Mehr Pizzaros Rache als Beschwörung der Liebe
Umstrittene Premiere von Beethovens Oper „Fidelio“: Während Nikolaus Harnoncourt, sein Concentus Musicus Wien und das Sängerensemble gefeiert wurden, gab es heftige Buhs für die erste Opernregie von Herbert Föttinger, der die Geschichte in die NS-Zeit verlegt und aus dem Staatsgefängnis ein Konzentrationslager macht, in dem Don Pizarro uneingeschränkt wütet und selbst vor Mord nicht zurückschreckt.
Doch das legt Schwerpunkte, die vom eigentlichen Thema – der unbändigen Liebe – zu sehr ablenken.
Perfekte Personenführung
Eigentlich müsste diese Oper „Pizarros Rache“ heißen und nicht „Der Triumph der ehelichen Liebe“ wie der Untertitel der 2. Fassung. Das unterstützt auch das an diktatorischer Monumentalarchitektur orientierte Bühnenbild des im Mai 2012 verstorbenen Rolf Langenfass und die an faschistische Uniformen gemahnenden Kostüme von Birgit Hutter. Nicht klar der Schluss: Die letzte Szene findet in der Gegenwart statt, in Smoking und Cocktailkleid, und Beethoven tritt persönlich als rettender „Engel“ Don Fernando auf, der die ewige Liebe beschwört. Wer feiert da die Freiheit? Die oberen Zehntausend?
Eines muss man aber Herbert Föttinger zugestehen: eine perfekte Personenführung. Das gesamte Konzept aber konnte nicht wirklich begeistern. Der musikalische Masterplan ist nicht ganz neu und erinnert an die Schubertiade 1986: Damals war Peter Schreier der lyrische Florestan, der diesmal von Michael Schade genau in der Sichtweise Harnoncourts gesungen wurde. Nicht der kraftstrotzende Heldentenor, sondern der tatsächlich die physischen Grenzen erreichende Sänger, dem man zwei Jahre Folterhaft wohl mehr abnimmt.
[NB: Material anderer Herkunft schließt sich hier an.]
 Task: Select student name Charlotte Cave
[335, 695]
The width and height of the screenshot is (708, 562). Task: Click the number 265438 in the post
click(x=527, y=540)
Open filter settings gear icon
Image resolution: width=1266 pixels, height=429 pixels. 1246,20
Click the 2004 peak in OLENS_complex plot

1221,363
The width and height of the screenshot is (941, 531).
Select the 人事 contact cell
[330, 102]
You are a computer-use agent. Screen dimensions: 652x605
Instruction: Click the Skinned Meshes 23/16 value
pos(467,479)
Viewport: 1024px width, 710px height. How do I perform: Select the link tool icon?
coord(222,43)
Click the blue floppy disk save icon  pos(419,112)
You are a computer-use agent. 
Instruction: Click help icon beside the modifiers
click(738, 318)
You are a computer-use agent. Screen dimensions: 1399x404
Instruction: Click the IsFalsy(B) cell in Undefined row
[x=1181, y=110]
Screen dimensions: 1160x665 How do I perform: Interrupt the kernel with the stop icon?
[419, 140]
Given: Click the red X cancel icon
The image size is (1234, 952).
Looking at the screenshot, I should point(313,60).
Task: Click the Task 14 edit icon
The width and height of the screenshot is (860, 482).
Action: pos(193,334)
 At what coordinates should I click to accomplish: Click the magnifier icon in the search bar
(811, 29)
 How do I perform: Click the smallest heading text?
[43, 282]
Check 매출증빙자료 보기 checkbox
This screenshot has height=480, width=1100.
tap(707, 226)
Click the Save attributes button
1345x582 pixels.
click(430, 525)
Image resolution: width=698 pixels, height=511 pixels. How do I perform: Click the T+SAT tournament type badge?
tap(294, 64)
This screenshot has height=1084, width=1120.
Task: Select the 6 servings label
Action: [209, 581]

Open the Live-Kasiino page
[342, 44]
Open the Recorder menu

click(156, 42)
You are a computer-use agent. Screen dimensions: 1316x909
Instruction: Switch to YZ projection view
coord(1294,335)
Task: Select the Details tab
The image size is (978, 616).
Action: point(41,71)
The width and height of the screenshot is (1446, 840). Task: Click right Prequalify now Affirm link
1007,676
Michael Schade überzeugte in einer Grenzpartie, aber auch Juliane Banse, die großartig agierte und sang und dennoch das Gefühl nicht vertreiben konnte, dass auch sie hier extrem gefordert ist und manchmal die stimmliche Contenance verlor. Lars Woldt war ein perfekter Rocco, Martin Gantner überzeugte als Pizarro. Mit Anna Prohaska lag man bei der Besetzung der Marzelline absolut richtig, und Johannes Chum wusste als Jaquino zu punkten. Garry Magee war ein sanfter Beethoven/Fernando, dem sowohl der Jähzorn des Komponisten als auch die wütende Echauffiertheit des Ministers fehlte. Stimmig wie immer der Arnold Schönberg Chor.
Nikolaus Harnoncourt hat mit seiner Lesart der Partitur auch das Publikum überzeugt und seinen Concentus Musicus Wien zu absoluter Höchstleistung geführt.
„Fidelio“: Oper von Beethoven, Theater an der Wien, 17. 3.